Tuesday, November 13, 2012

Listen Up!

PhD of psychology, Betty W. Phillips has a website titled; Do You Listen to Your Spouse? She then evaluate the person who answers this title question with a; “sometimes” or “no” to the fact that there marriage may be in trouble. In this post I want talk to you about a number of key principles regarding the listening skill and explain some major functions of listening.
In studying the skill of listening, I discovered that different situations require a specific type of listening. We may listen to obtain information, improve a relationship, gain appreciation for something, make discriminations, or engage in a critical evaluation. While certain skills are basic and necessary for all types of listening (receiving, attending, and understanding), each type requires some special skills. Those special skills present guidelines to improve listening behavior in all situations. Before we can fully appreciate the skills and apply the guidelines, we must understand the different types of listening. There are four different types, which are; are informative, relationships, appreciative, critical and discriminative listening. Informative is more for lecture or instructional listening. Appreciative listening would be normal for enjoyment such as listening to music. Critical listening requires careful judgment about the expertness and trustworthiness of the speaker. Discriminative listening is listening in order to differentiate sounds in the environment and speech sounds. Know which function of listing to use so that you may listen correctly
Relationship-listening is the listening type that most marriages implement. The purpose of relationship-listening is either to help an individual or to improve the relationship between people. Therapeutic listening is a special type of relationship listening. Therapeutic listening brings to mind situations where counselors, medical personnel, or other professionals allow a troubled person to talk through a problem. But it can also be used when you listen to a friend or spouse and allow them to “get things off their chests.” Although relationship-listening requires you to listen for information, the emphasis is on understanding the other person. According to communication experts at Air University there are three behaviors which are key to effective relationship listening; attending, supporting, and empathizing.
While studying the listening skill within marriage, I recalled some interesting information from personal experience.

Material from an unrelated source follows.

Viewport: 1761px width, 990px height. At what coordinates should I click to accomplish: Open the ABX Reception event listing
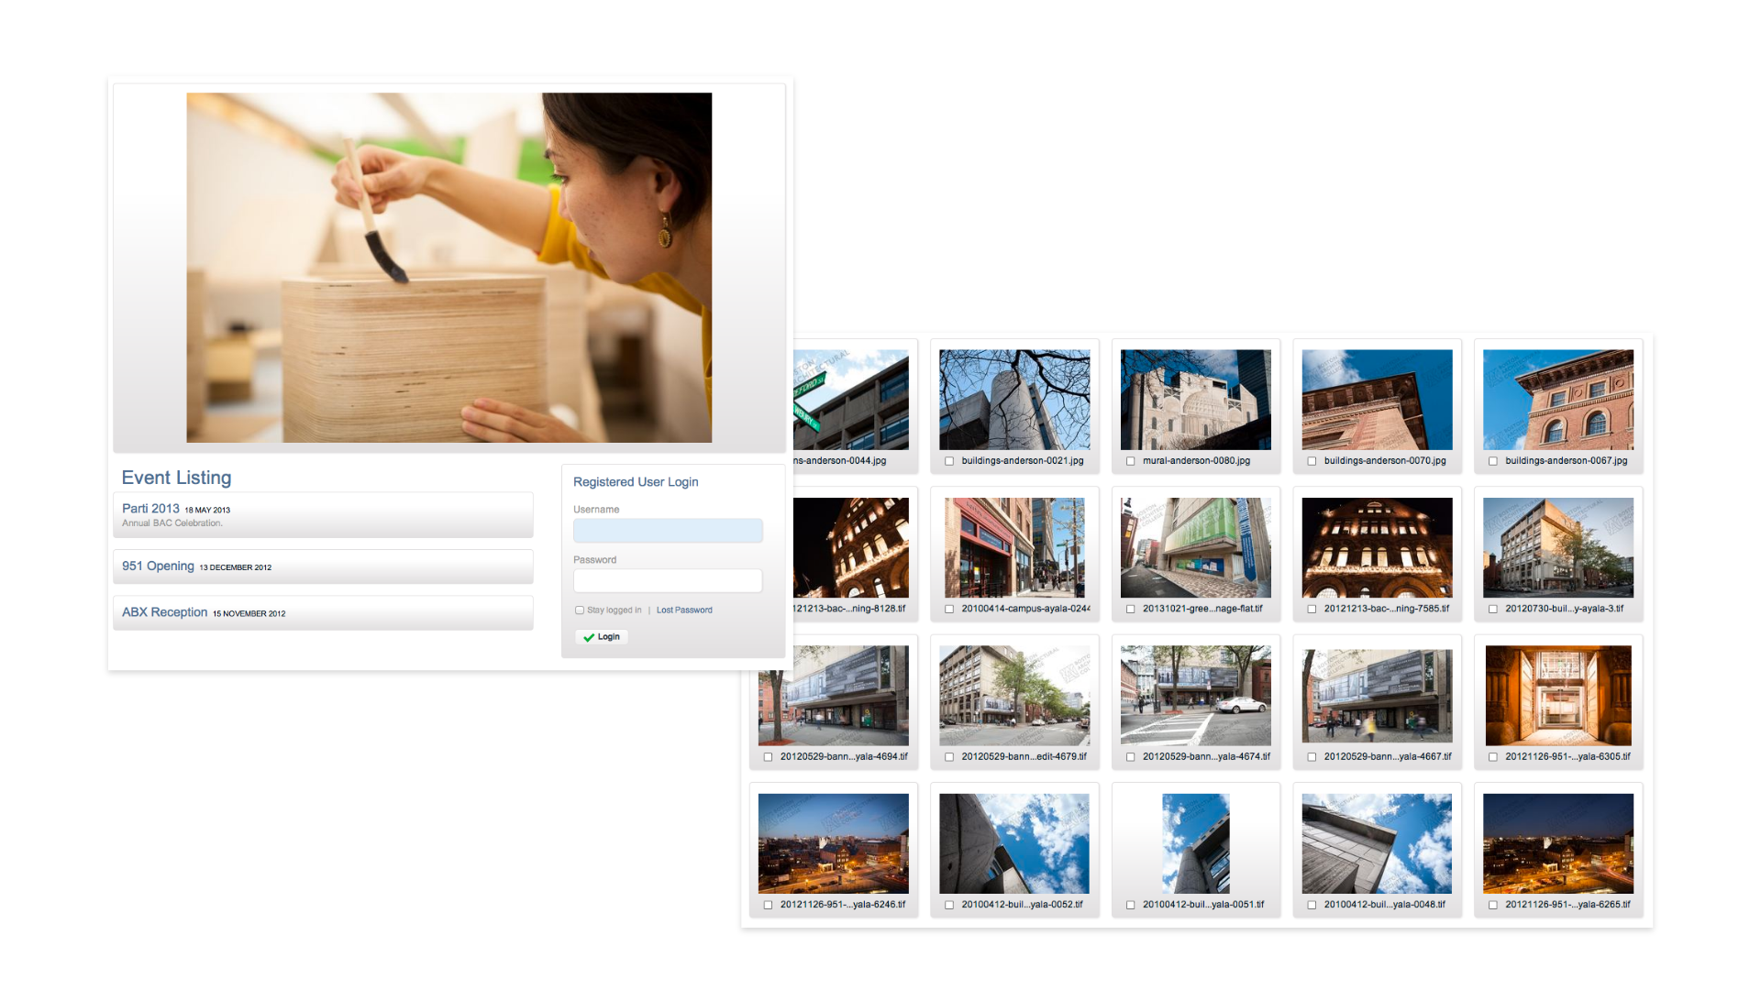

During the seven weeks of completing pre-marital counseling with my wife, we went over a chapter in our book titled “communication”. We were counseled with the supplementary material by H. Norman Wright & Wes Roberts “Before You Say “I Do”. In the chapter on communication, we were requested to give our own definition of listening. I forgot my spoken response, but the book defines it as “complete acceptance without judgment of what is said or how it is said” (Wright, Roberts61) They go further to explain that this is an acceptance that doesn’t necessarily mean agree but rather “understanding that what the other person is saying is something he/she feels” These authors considers the conversations of couples as “dialogues of the deaf” when they are formulating their responses while trying to listen. This is so easy to fall into.  Stop hearing and Listen Up! 


Alder, Ronald. Interplay - the process of communication. 11. New York: Oxford University Press, 2010. Print.

Betty W. Phillips Ph.D., "Do You Listen to Your Spouse?" Psychology. Web. 8 Nov. 2011. http://www.bettyphillipspsychology.com/id22.html.

Wright, H. Norman., and Wes Roberts. Before You Say "I Do" Eugene, OR: Harvest House, 1997. 61+. Print.